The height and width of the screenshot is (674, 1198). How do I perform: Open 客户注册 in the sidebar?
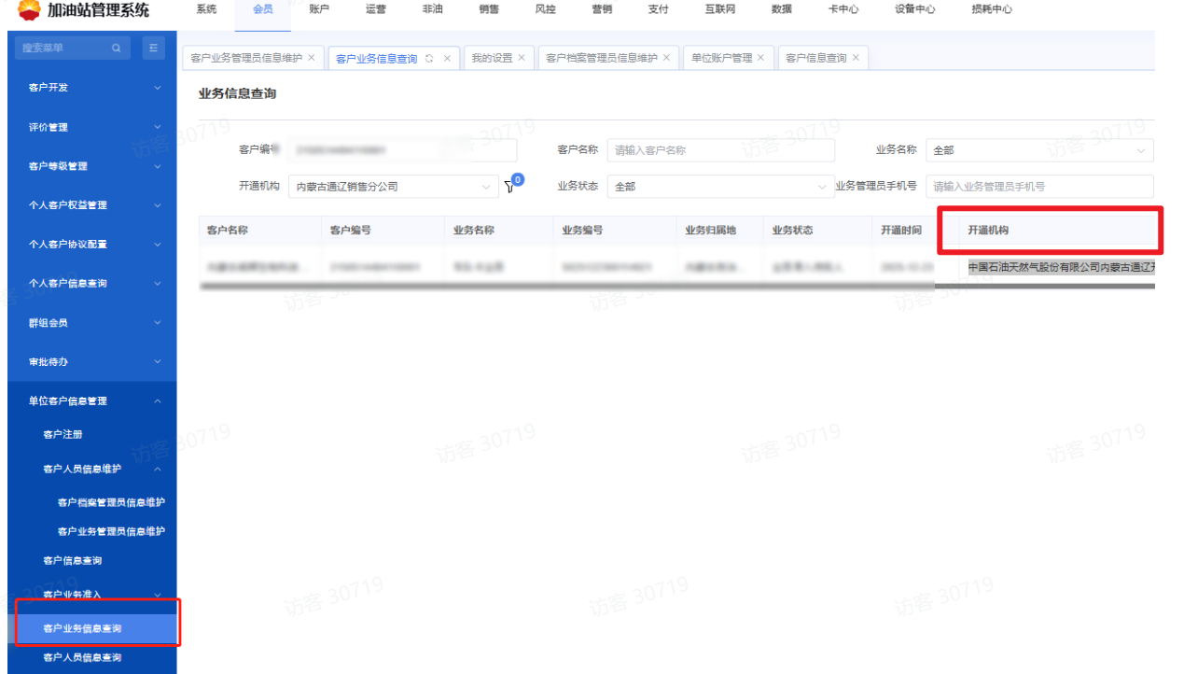point(63,435)
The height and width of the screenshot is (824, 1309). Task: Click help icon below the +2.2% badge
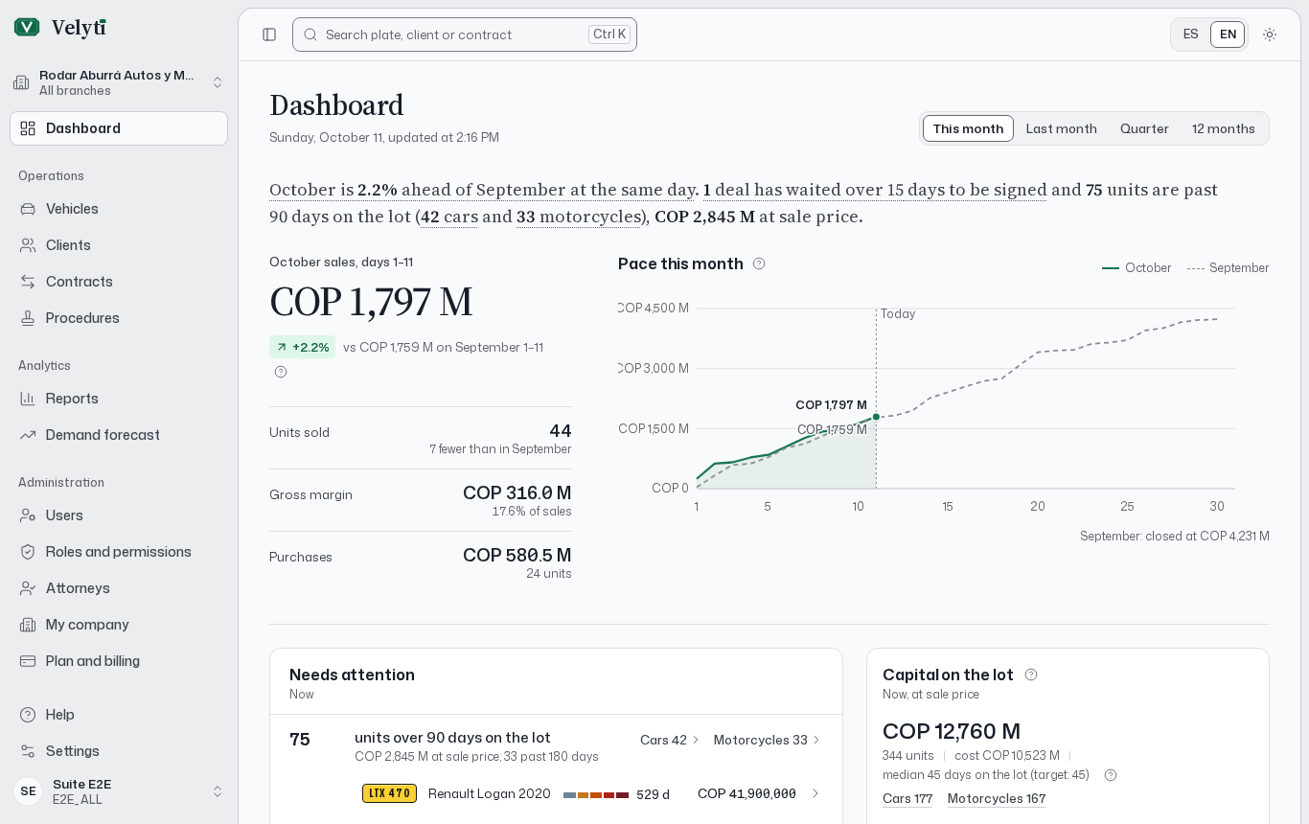281,372
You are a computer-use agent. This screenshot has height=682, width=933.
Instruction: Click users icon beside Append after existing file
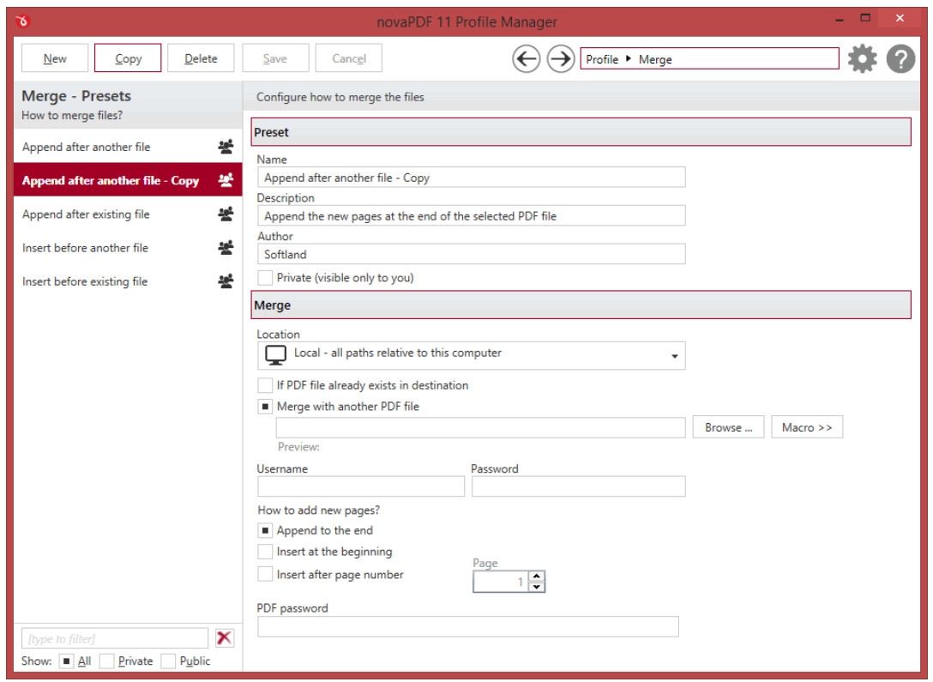click(x=226, y=214)
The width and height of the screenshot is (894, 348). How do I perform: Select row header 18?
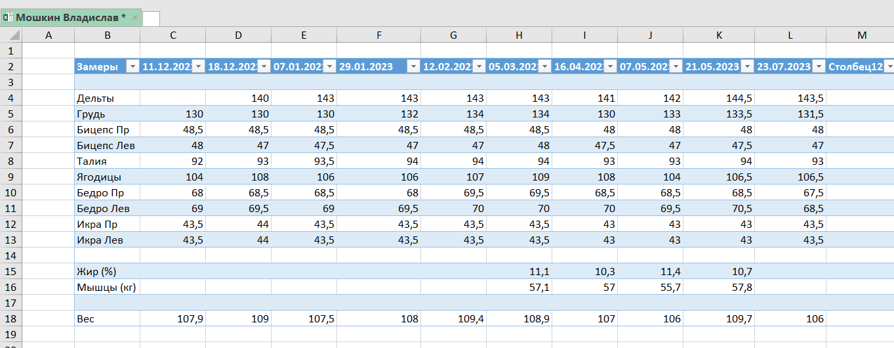click(x=11, y=319)
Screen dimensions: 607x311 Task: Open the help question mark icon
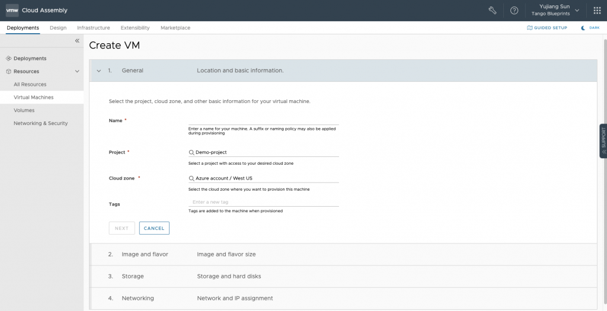click(514, 10)
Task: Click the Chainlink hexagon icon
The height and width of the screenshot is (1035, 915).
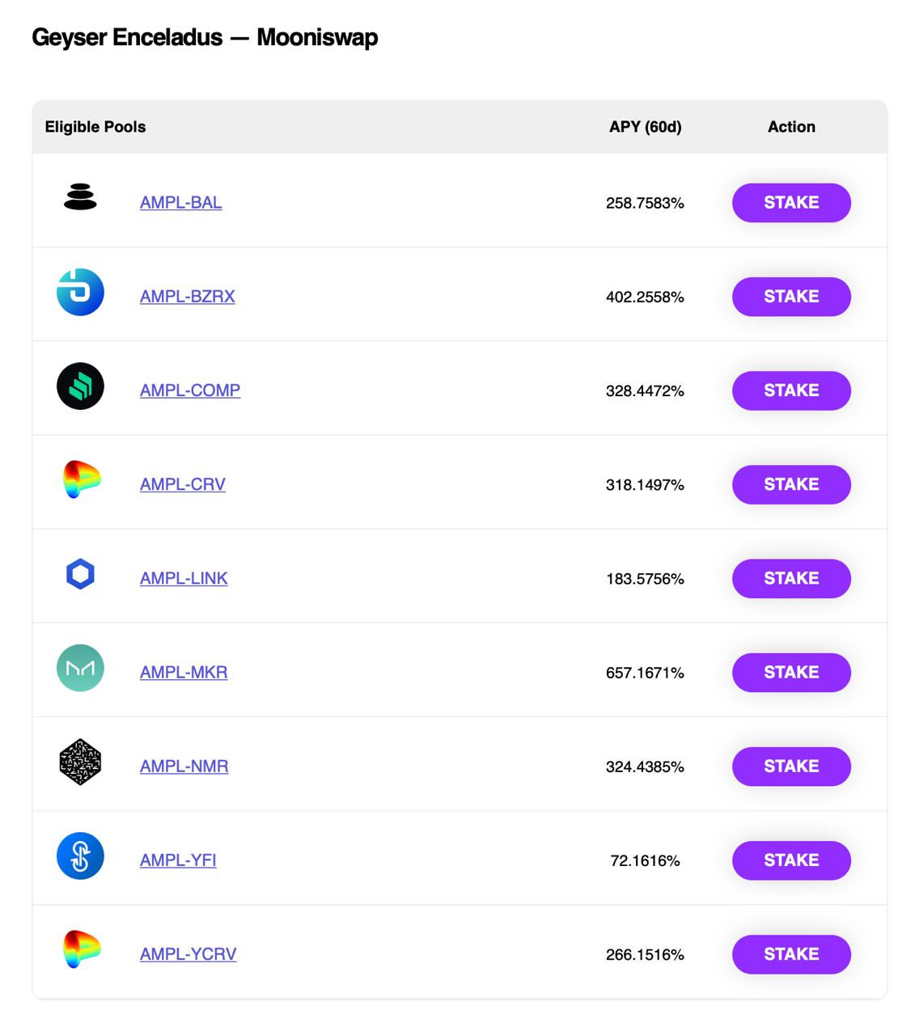Action: (80, 574)
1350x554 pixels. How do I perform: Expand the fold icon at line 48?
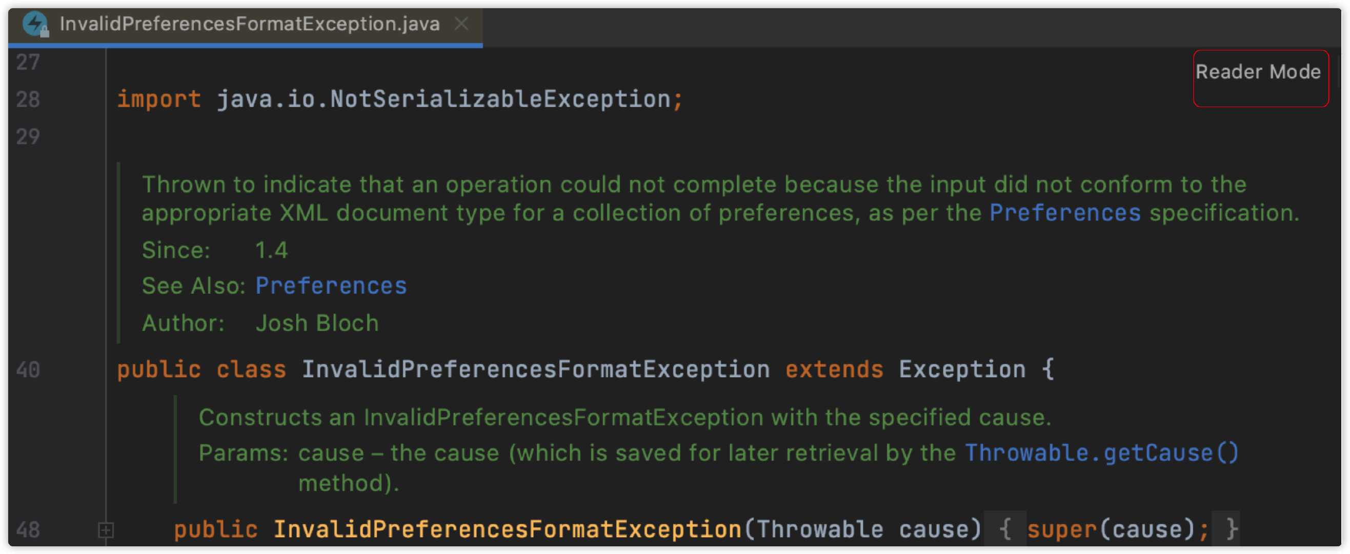pyautogui.click(x=105, y=530)
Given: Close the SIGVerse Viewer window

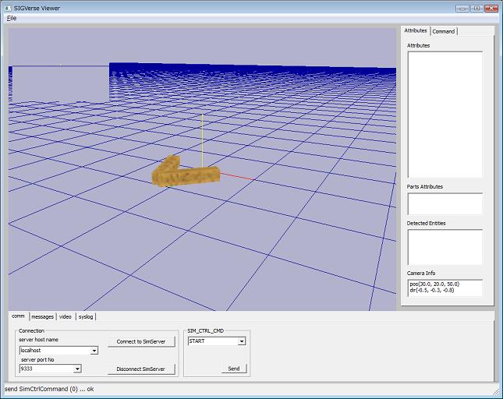Looking at the screenshot, I should pyautogui.click(x=489, y=8).
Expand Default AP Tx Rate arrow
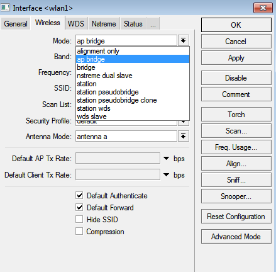Screen dimensions: 276x272 tap(166, 159)
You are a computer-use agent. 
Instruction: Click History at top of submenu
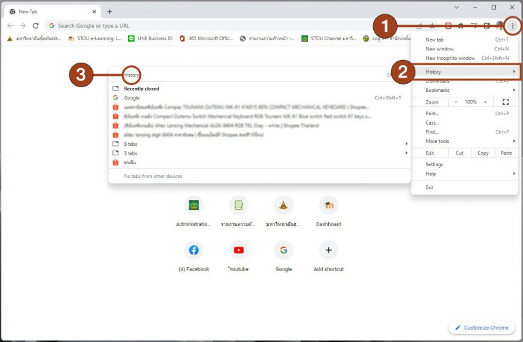point(131,75)
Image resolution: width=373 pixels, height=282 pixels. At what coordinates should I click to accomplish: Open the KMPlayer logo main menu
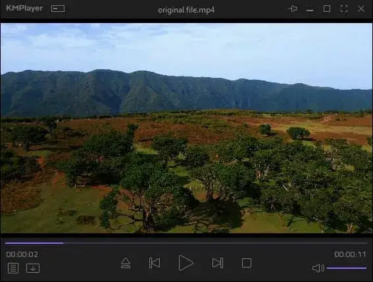click(x=24, y=9)
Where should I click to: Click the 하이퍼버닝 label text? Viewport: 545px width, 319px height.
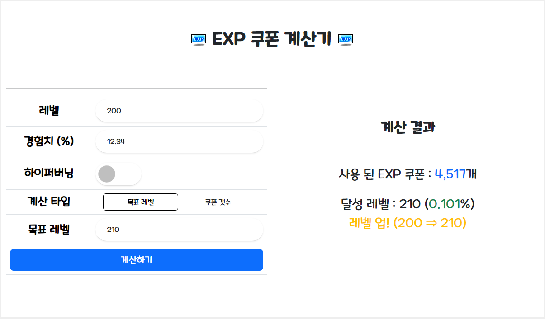[49, 173]
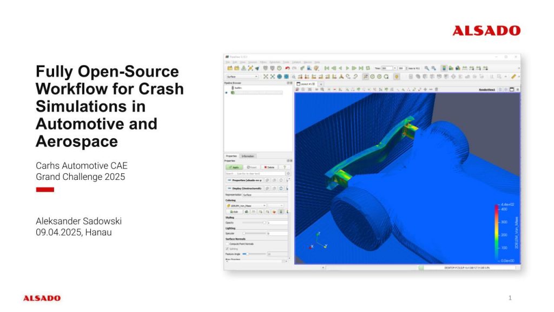Open the Surface representation dropdown in toolbar
Viewport: 554px width, 312px height.
(x=241, y=76)
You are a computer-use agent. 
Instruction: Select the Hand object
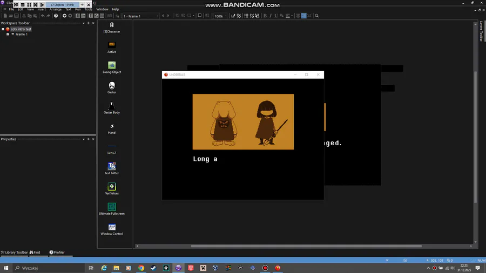(x=112, y=126)
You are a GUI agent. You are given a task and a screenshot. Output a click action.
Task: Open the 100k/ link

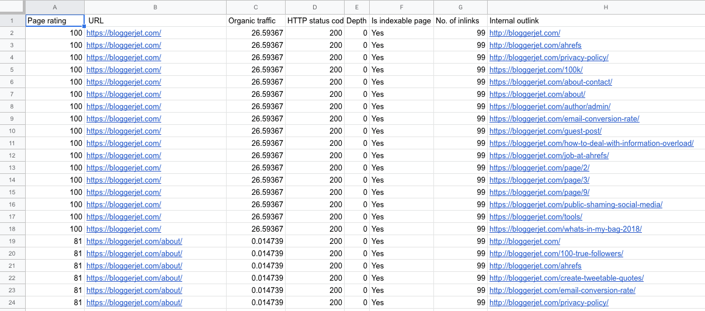pyautogui.click(x=528, y=70)
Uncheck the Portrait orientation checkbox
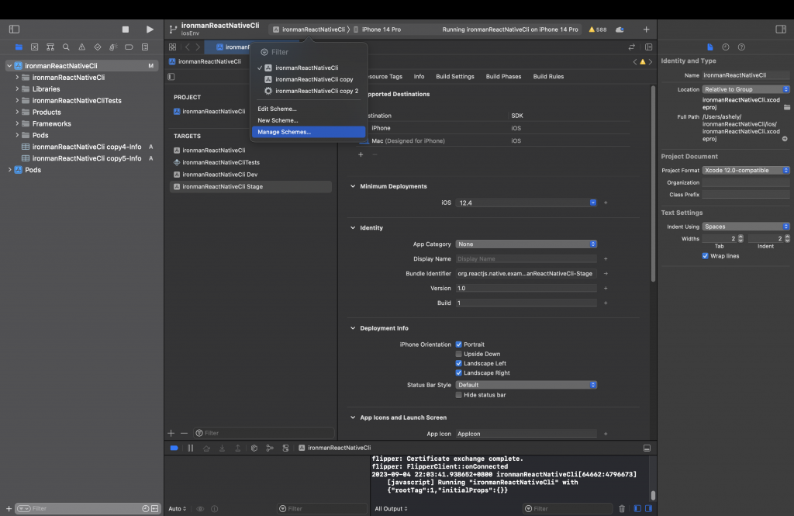 [459, 344]
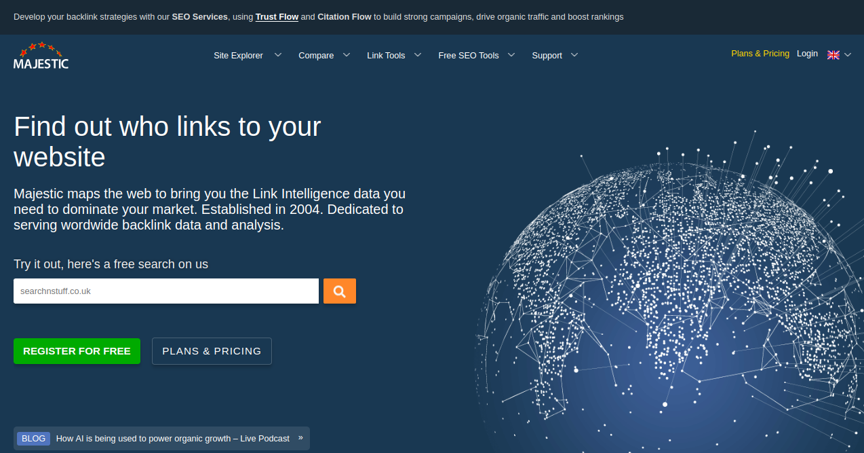Open the Support dropdown
This screenshot has width=864, height=453.
point(574,55)
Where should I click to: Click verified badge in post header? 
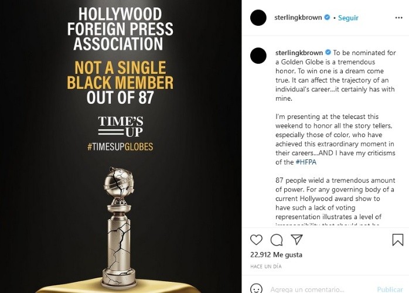[x=327, y=18]
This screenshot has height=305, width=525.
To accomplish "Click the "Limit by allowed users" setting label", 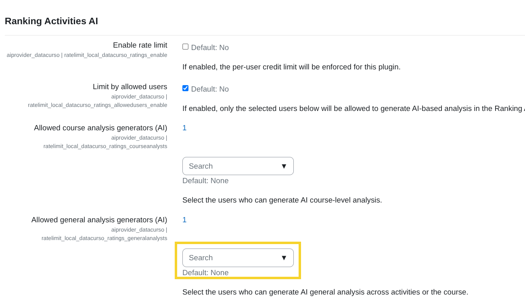I will click(130, 86).
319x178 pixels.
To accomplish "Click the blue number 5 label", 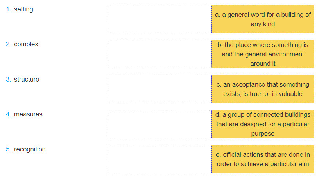I will pos(8,149).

■ ■ ■ ■

◆ **WHAT TO DO**: Copy out all lines of the listing above that include "agent".

◆ **RESPONSE TO THIS TASK**:
You are a computer-use agent. This screenshot has height=682, width=933.
You are a computer-use agent. 
You are a computer-use agent. 
You are a GUI agent. You are given a task and a screenshot. Output a click action.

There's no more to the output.